INSTRUCTION:
Reproduce each line of the data below verbatim, with no alterations.
— Start PROVIDED RECORDS —
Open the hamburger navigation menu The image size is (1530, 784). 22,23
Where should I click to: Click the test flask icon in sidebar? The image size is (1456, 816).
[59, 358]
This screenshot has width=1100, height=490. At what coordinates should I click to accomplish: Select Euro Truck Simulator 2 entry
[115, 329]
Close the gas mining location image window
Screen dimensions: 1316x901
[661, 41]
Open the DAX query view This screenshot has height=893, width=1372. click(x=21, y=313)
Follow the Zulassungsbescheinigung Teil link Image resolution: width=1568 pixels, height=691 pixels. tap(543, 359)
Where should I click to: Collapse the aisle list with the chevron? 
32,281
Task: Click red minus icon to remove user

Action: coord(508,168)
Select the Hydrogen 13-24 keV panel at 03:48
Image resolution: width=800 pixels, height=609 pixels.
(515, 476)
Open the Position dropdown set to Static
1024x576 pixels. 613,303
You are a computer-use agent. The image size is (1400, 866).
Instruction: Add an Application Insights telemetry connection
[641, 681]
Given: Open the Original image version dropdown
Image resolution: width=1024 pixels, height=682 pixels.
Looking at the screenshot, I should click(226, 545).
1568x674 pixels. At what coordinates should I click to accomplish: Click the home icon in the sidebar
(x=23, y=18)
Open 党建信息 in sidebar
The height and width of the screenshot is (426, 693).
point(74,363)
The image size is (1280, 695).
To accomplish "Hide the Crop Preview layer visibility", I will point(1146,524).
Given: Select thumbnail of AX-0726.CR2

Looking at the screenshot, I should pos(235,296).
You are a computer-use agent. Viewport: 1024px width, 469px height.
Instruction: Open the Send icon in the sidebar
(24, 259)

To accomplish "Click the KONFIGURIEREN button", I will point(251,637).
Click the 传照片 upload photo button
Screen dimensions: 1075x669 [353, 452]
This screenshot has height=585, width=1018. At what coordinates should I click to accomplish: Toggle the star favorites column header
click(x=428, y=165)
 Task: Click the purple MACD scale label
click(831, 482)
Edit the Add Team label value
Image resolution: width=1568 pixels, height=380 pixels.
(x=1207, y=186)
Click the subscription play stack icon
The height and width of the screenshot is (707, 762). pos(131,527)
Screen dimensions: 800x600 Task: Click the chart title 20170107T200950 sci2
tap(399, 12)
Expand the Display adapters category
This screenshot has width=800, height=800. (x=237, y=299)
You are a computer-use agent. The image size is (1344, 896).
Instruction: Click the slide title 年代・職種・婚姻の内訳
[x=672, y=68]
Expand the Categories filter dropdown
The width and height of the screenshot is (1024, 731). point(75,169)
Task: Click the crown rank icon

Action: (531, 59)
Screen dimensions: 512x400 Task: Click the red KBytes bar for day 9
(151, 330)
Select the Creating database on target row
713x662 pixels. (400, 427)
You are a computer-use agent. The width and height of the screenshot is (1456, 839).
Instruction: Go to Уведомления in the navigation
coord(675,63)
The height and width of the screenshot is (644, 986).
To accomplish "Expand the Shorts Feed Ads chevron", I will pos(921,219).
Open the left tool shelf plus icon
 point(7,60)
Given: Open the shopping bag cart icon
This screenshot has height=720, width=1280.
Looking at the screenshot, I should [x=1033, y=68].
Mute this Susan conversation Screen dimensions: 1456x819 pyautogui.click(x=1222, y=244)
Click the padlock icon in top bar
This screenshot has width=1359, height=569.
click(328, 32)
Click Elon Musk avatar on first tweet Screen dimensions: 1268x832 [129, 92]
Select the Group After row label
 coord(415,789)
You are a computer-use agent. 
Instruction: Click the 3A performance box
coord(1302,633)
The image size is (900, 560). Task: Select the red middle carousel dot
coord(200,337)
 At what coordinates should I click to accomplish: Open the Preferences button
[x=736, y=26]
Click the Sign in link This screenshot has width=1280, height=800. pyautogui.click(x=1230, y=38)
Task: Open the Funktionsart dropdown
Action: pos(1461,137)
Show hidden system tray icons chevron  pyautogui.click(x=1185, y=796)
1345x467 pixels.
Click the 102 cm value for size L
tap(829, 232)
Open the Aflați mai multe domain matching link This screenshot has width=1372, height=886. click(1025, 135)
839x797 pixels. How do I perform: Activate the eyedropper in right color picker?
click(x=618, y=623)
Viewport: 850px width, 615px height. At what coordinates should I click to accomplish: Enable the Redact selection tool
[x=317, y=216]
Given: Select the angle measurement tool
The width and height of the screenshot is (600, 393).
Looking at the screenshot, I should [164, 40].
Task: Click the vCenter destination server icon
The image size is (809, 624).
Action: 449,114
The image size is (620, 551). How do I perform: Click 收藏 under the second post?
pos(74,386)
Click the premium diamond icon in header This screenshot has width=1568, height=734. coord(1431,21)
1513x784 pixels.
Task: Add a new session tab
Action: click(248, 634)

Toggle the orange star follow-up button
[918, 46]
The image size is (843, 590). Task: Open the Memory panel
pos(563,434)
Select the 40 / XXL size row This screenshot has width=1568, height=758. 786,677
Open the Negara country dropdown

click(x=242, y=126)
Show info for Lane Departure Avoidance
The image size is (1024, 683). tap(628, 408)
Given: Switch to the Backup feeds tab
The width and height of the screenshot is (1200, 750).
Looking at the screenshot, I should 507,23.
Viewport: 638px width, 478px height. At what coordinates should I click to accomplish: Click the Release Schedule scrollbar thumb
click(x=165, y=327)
— End PROVIDED RECORDS —
SOLVED EXERCISE:
Open the hamburger navigation menu The image size is (1530, 784). 22,23
Where should I click to: Click the test flask icon in sidebar? The image size is (1456, 816).
[59, 358]
This screenshot has width=1100, height=490. At what coordinates should I click to accomplish: Select Euro Truck Simulator 2 entry
[115, 329]
Close the gas mining location image window
Screen dimensions: 1316x901
[661, 41]
Open the DAX query view This screenshot has height=893, width=1372. click(x=21, y=313)
Follow the Zulassungsbescheinigung Teil link Image resolution: width=1568 pixels, height=691 pixels. tap(543, 359)
Where should I click to: Collapse the aisle list with the chevron? 
32,281
Task: Click red minus icon to remove user

Action: coord(508,168)
Select the Hydrogen 13-24 keV panel at 03:48
Image resolution: width=800 pixels, height=609 pixels.
(515, 476)
Open the Position dropdown set to Static
1024x576 pixels. 613,303
You are a computer-use agent. The image size is (1400, 866).
Instruction: Add an Application Insights telemetry connection
[641, 681]
Given: Open the Original image version dropdown
Image resolution: width=1024 pixels, height=682 pixels.
Looking at the screenshot, I should click(226, 545).
1568x674 pixels. At what coordinates should I click to accomplish: Click the home icon in the sidebar
(x=23, y=18)
Open 党建信息 in sidebar
The height and width of the screenshot is (426, 693).
point(74,363)
The image size is (1280, 695).
To accomplish "Hide the Crop Preview layer visibility", I will point(1146,524).
Given: Select thumbnail of AX-0726.CR2

Looking at the screenshot, I should pos(235,296).
You are a computer-use agent. Viewport: 1024px width, 469px height.
Instruction: Open the Send icon in the sidebar
(24, 259)

To accomplish "Click the KONFIGURIEREN button", I will point(251,637).
Click the 传照片 upload photo button
Screen dimensions: 1075x669 [353, 452]
This screenshot has height=585, width=1018. At what coordinates should I click to accomplish: Toggle the star favorites column header
click(x=428, y=165)
 Task: Click the purple MACD scale label
click(831, 482)
Edit the Add Team label value
Image resolution: width=1568 pixels, height=380 pixels.
(x=1207, y=186)
Click the subscription play stack icon
The height and width of the screenshot is (707, 762). pos(131,527)
Screen dimensions: 800x600 Task: Click the chart title 20170107T200950 sci2
tap(399, 12)
Expand the Display adapters category
This screenshot has width=800, height=800. (x=237, y=299)
You are a computer-use agent. The image size is (1344, 896).
Instruction: Click the slide title 年代・職種・婚姻の内訳
[x=672, y=68]
Expand the Categories filter dropdown
The width and height of the screenshot is (1024, 731). point(75,169)
Task: Click the crown rank icon

Action: (531, 59)
Screen dimensions: 512x400 Task: Click the red KBytes bar for day 9
(151, 330)
Select the Creating database on target row
713x662 pixels. (400, 427)
You are a computer-use agent. The width and height of the screenshot is (1456, 839).
Instruction: Go to Уведомления in the navigation
coord(675,63)
The height and width of the screenshot is (644, 986).
To accomplish "Expand the Shorts Feed Ads chevron", I will pos(921,219).
Open the left tool shelf plus icon
 point(7,60)
Given: Open the shopping bag cart icon
This screenshot has height=720, width=1280.
Looking at the screenshot, I should [x=1033, y=68].
Mute this Susan conversation Screen dimensions: 1456x819 pyautogui.click(x=1222, y=244)
Click the padlock icon in top bar
This screenshot has width=1359, height=569.
click(328, 32)
Click Elon Musk avatar on first tweet Screen dimensions: 1268x832 [129, 92]
Select the Group After row label
 coord(415,789)
You are a computer-use agent. 
Instruction: Click the 3A performance box
coord(1302,633)
The image size is (900, 560). Task: Select the red middle carousel dot
coord(200,337)
 At what coordinates should I click to accomplish: Open the Preferences button
[x=736, y=26]
Click the Sign in link This screenshot has width=1280, height=800. pyautogui.click(x=1230, y=38)
Task: Open the Funktionsart dropdown
Action: pos(1461,137)
Show hidden system tray icons chevron  pyautogui.click(x=1185, y=796)
1345x467 pixels.
Click the 102 cm value for size L
tap(829, 232)
Open the Aflați mai multe domain matching link This screenshot has width=1372, height=886. click(1025, 135)
839x797 pixels. How do I perform: Activate the eyedropper in right color picker?
click(x=618, y=623)
Viewport: 850px width, 615px height. At what coordinates should I click to accomplish: Enable the Redact selection tool
[x=317, y=216]
Given: Select the angle measurement tool
The width and height of the screenshot is (600, 393).
Looking at the screenshot, I should [164, 40].
Task: Click the vCenter destination server icon
The image size is (809, 624).
Action: 449,114
The image size is (620, 551). How do I perform: Click 收藏 under the second post?
pos(74,386)
Click the premium diamond icon in header This screenshot has width=1568, height=734. coord(1431,21)
1513x784 pixels.
Task: Add a new session tab
Action: click(248, 634)

Toggle the orange star follow-up button
[918, 46]
The image size is (843, 590). Task: Open the Memory panel
pos(563,434)
Select the 40 / XXL size row This screenshot has width=1568, height=758. 786,677
Open the Negara country dropdown

click(x=242, y=126)
Show info for Lane Departure Avoidance
The image size is (1024, 683). tap(628, 408)
Given: Switch to the Backup feeds tab
The width and height of the screenshot is (1200, 750).
Looking at the screenshot, I should 507,23.
Viewport: 638px width, 478px height. At what coordinates should I click to accomplish: Click the Release Schedule scrollbar thumb
click(x=165, y=327)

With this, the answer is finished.